This is merged and deployed to beta.monarchinitiative.org, with deployment to production to follow in the next day or two

colleenXu commented 5 months ago

I'm wondering: how complex is your implementation?

For example: do all the edges with the same subject-category/subject-namespace/predicate/object-category/object-namespace have the knowledge level / agent_type info?

kevinschaper commented 5 months ago

I think right now they're just fixed for each of our ingests, so even less granular than that.

colleenXu commented 5 months ago

Thanks for the quick reply!

I'm wondering if I can set a knowledge_level / agent_type for each of those combos for BTE/Service Provider's use in its annotation of this API, in the short-term. It sounds like I can but...

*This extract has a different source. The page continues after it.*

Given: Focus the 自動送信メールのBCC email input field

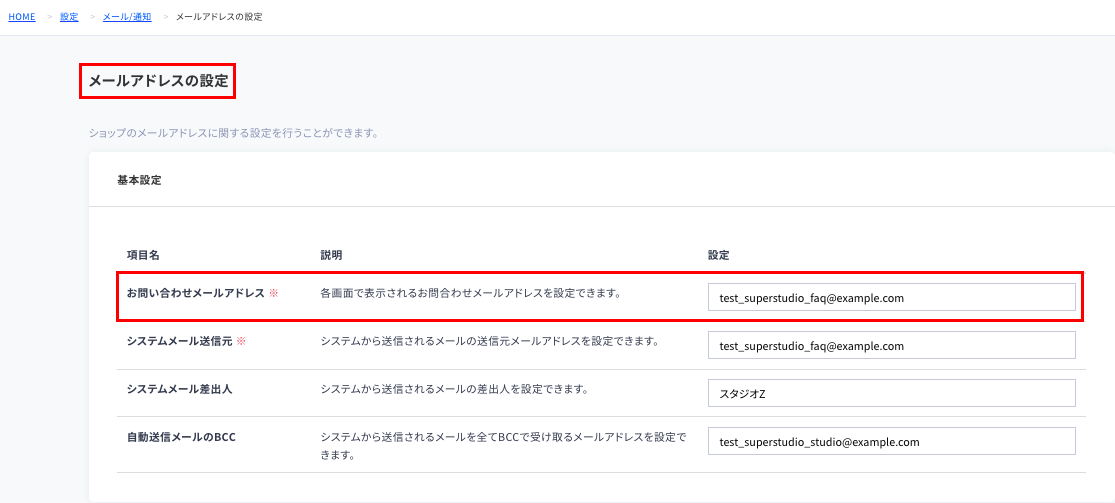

I'm not sure if each combo only has one ingest.

kevinschaper commented 5 months ago

edge_stats.csv

Here's a distinct + count on subject_category, subject_namespace, predicate, object_category, object_namespace, knowledge_level, agent_type, provided_by (provided_by being where I'm sticking the ingest name) that might be useful. It's a tsv, but GitHub doesn't like the tsv extension, so renamed it to csv.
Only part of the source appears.